• Task to complete: From the data that follows, copy every line with the string "agent".
Top of Task data
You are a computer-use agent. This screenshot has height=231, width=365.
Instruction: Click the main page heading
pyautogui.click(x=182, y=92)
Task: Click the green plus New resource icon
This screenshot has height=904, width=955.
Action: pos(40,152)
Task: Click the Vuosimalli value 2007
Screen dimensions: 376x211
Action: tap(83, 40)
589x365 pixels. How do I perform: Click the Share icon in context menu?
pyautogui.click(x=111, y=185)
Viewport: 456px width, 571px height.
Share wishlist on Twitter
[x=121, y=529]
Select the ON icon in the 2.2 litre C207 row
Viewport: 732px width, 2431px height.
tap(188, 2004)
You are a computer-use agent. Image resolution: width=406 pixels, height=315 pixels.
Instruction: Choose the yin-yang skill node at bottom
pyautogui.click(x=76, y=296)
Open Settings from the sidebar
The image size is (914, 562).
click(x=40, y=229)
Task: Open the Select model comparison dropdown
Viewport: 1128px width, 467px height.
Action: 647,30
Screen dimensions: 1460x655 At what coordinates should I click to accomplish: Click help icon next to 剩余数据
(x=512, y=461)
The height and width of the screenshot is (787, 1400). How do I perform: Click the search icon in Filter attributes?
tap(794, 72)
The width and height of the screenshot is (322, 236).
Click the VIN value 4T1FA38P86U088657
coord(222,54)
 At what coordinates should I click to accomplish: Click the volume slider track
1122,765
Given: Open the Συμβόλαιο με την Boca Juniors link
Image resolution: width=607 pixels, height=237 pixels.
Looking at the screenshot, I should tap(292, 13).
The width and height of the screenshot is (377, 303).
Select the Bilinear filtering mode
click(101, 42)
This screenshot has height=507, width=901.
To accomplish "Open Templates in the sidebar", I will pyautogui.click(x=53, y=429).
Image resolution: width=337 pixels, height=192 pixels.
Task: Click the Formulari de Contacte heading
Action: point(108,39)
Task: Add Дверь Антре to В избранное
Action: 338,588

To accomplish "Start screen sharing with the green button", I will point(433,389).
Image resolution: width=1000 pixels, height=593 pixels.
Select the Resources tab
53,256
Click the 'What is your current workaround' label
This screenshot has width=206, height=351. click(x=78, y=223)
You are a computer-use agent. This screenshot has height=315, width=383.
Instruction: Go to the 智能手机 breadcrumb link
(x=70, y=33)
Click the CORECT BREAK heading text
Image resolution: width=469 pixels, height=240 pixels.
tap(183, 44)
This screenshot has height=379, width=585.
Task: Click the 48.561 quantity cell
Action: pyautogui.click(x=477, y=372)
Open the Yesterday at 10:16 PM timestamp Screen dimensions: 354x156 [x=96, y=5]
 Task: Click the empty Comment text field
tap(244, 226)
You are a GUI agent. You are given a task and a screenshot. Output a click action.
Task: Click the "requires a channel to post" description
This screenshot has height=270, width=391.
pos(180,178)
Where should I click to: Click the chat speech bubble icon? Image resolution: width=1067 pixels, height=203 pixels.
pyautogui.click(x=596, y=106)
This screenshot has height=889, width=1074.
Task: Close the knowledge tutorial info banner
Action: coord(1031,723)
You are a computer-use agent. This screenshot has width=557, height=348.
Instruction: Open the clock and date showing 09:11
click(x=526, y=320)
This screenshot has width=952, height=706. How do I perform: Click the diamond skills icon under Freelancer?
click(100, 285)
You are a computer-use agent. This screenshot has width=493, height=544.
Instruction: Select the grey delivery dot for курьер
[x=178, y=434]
Bottom of Task data
• Answer to the exercise:
You are a computer-use agent. This screenshot has height=231, width=365.
You are a computer-use agent. Image resolution: width=406 pixels, height=315 pixels.
You are a computer-use agent. This screenshot has height=315, width=383.
You are a GUI agent. You are given a task and a screenshot. Output a click action.
You are a computer-use agent. This screenshot has width=557, height=348.
You are a computer-use agent. This screenshot has width=493, height=544.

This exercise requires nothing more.